High Level Connection

This connection method has been used by REL Acoustics for over thirty years and offers several performance benefits. Many of the most experienced listeners strongly prefer the performance gains available from this type of design. But it does require paying a little more attention because the receiver you are using has its own amp and depending upon what type of amplifier class it uses, you’ll want to connect it one of a few different ways. We’ll explore this further in just a moment, but first: Why do the worlds most careful listeners insist on using only this method?
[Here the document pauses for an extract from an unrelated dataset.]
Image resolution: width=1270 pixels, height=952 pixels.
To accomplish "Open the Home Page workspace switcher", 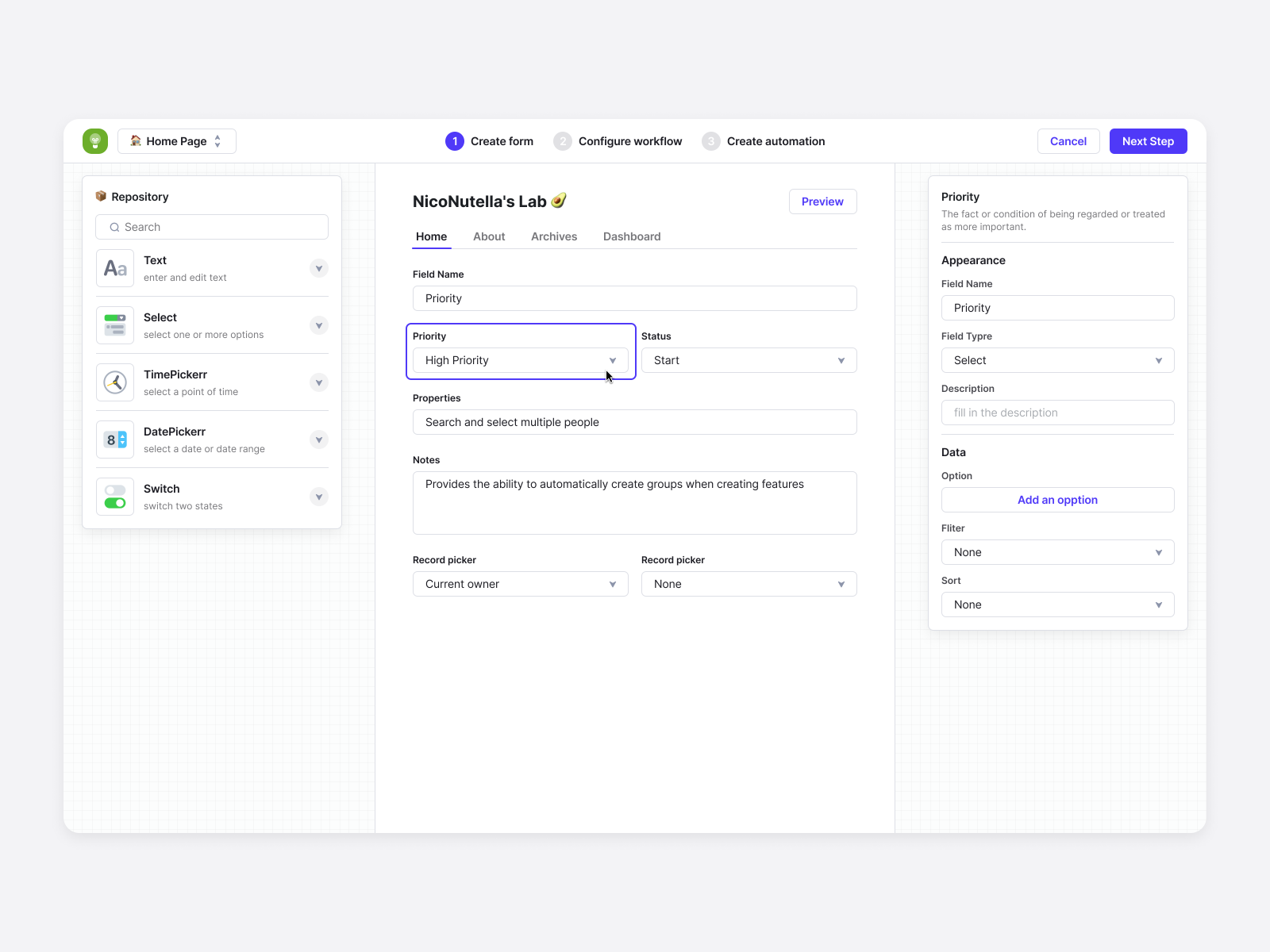I will point(176,140).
Experience has taught us that when we connect to a REL using our High Level Connection, the sound takes on all the sonic qualities of your main system. This means that all the musical qualities present in your main system feed forward into the sound of your REL. And what that means as a benefit to you is that, all of a sudden, a subwoofer actually fuses with and becomes one with the rest of the system.

And why is this experience remarkable?

Because the most difficult thing for a sub to do is to blend perfectly with the main speakers. So connecting in a way that allows ALL the elements of your existing system to be fed forward into your REL means that in contrast to the normal speaker/sub system, in which the sound acts a little like a marching band moving past, with the bass instruments and drums lagging at the rear of the band, you are suddenly able to hear the entire ensemble playing at once, in correct timing, rhythm and tempo and suddenly music makes wonderful toe-tapping sense.
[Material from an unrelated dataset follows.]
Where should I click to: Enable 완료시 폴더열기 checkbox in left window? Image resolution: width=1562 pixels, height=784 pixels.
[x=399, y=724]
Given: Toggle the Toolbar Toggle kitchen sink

But wait, I really only bought a subwoofer so I could have big bass for all the cool special effects for movies.

We have that covered too. RELs that offer a High Level Connection (our mostly-for-theatre HT range only offer conventional low level/.1) also offer a complete, dedicated .1/LFE input for theatre sub bass including its own volume control so you can set it for the perfect level and still use our High Level.

I thought you said the High Level was all about music

This is true when music is the preferred art form you’re taking in. BUT and it’s a big but, when movies are being played, the High Level does this wonderful trick of improving every single sound in the movie, not just the special effects but the music and the dialog, creating a richer and more full theater experience . 
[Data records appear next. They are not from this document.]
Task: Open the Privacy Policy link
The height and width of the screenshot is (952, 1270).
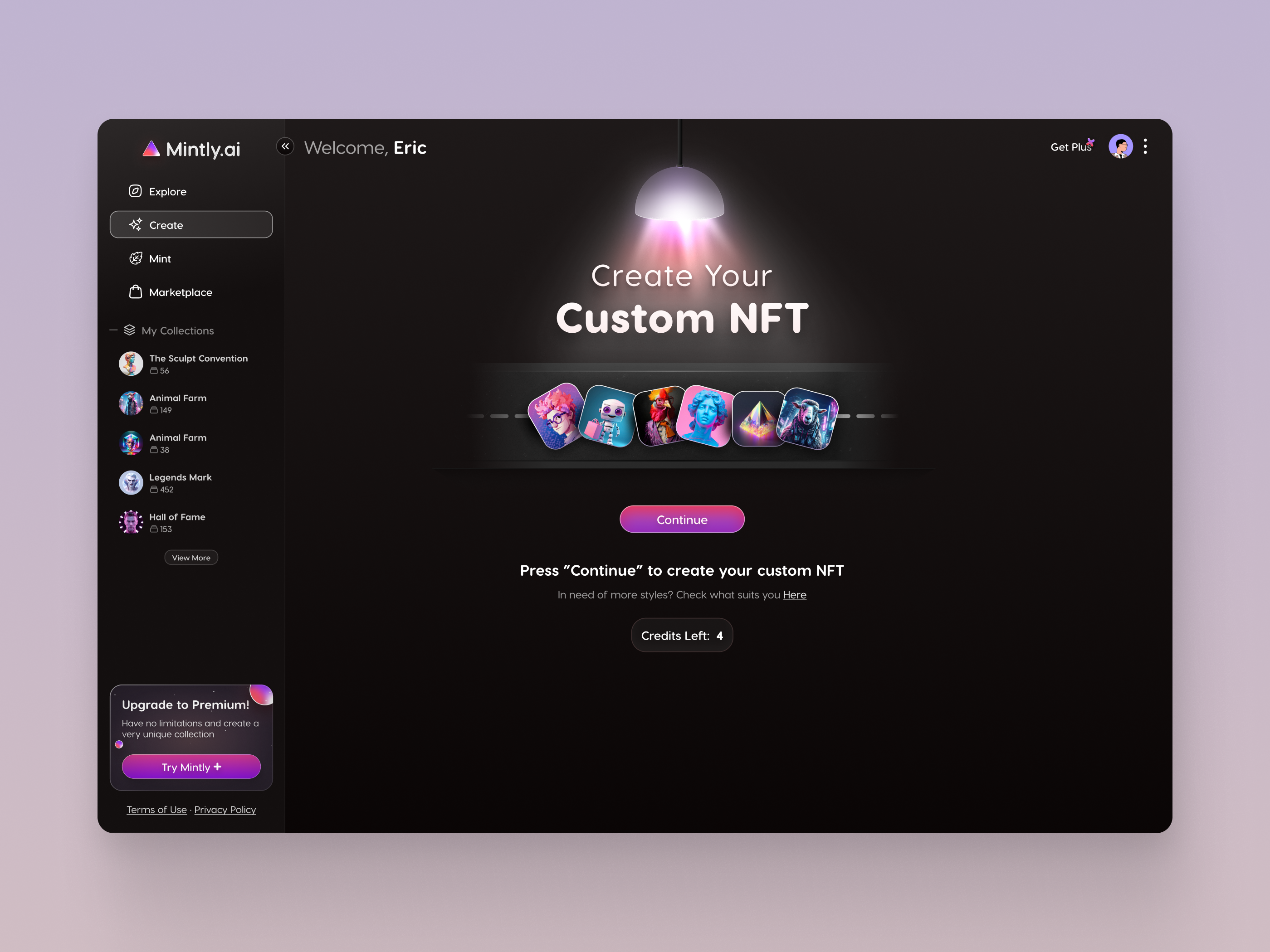Action: 225,810
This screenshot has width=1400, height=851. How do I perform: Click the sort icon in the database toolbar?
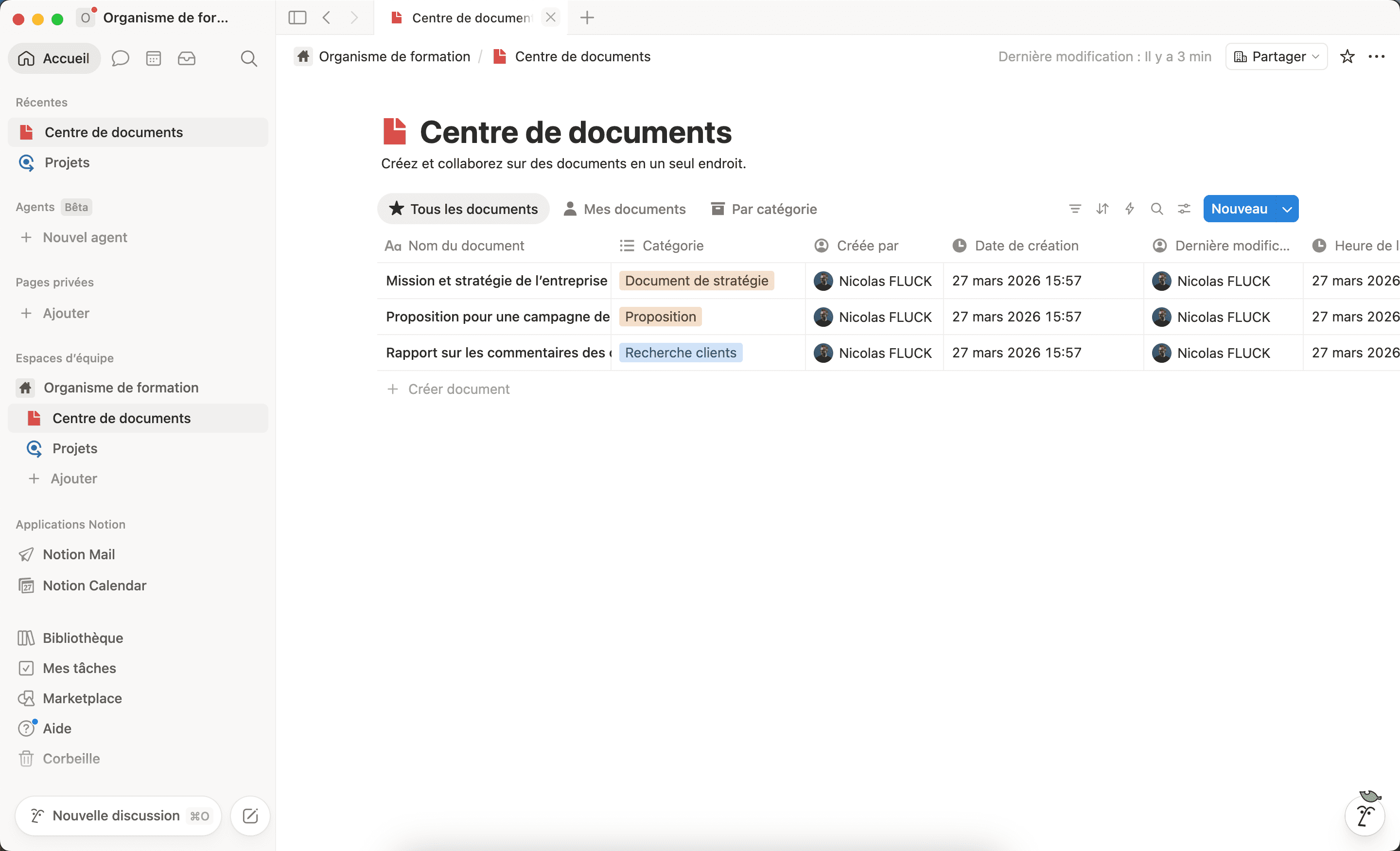click(x=1102, y=209)
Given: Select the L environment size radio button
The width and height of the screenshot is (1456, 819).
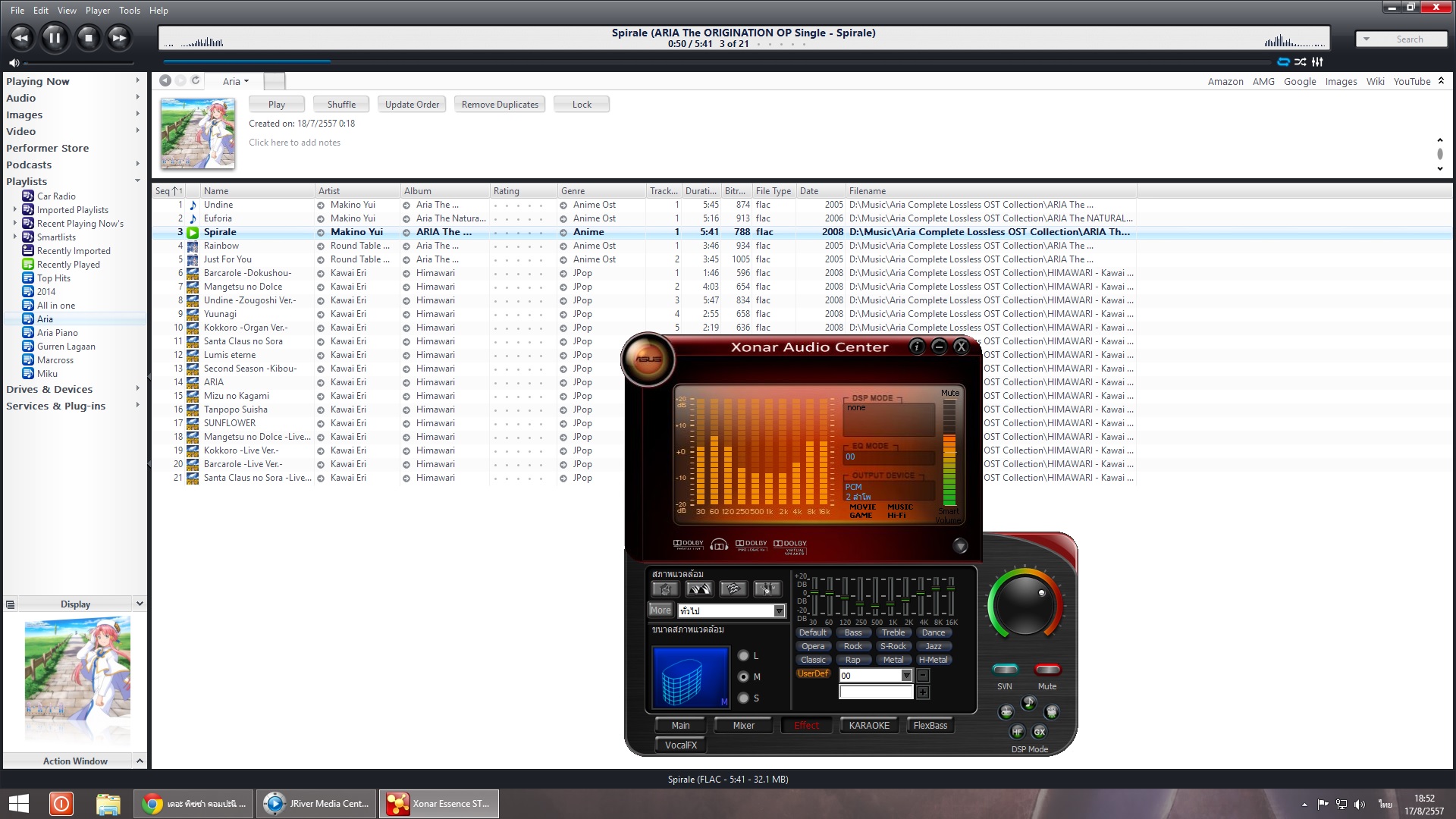Looking at the screenshot, I should tap(744, 656).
So movies need both High Level and .1/LFE?

Ideally yes. You see all sounds in nature (including the altered reality of movies taking place in the future) feature sounds we’re used to hearing in nature and every one of those sounds is full range, meaning that they all benefit from a high quality subwoofer. This means that the High Level Connection will perform a kind of sonic restoration of movie soundtracks, restoring all the rich natural sounds. So voices sound natural and don’t suffer from that bright hard shallowness that makes many movies difficult to get through after the first hour. Music scores convey the full emotion of the moment. The bottom line is spatial qualities are conveyed by a full range sound, and hearing this full range properly rendered in movies makes them so much more enjoyable ––just like in a movie theater (remember those?).

Quick refresher that covers the basics (and then some) of proper connection. 

  1. For a simple theatre-only system the basic, trustworthy RCA interconnect works well. 
  2. If you’re running longer runs for a big engineered theatre, then stepping up to XLR connections makes sense
  3. If you want it all, then by all means, step up to a REL with both High Level and either RCA low level or, for our more expensive models, XLR connections for the .1/LFE connection. And don’t worry that going for the gusto means having to spend huge sums of money, there are RELs with the dual connection facility of offering both High Level AND .1/LFE starting below $500/£350.

Finally, enjoy the pursuit of perfect sound and if you every need support, we’re standing by to help.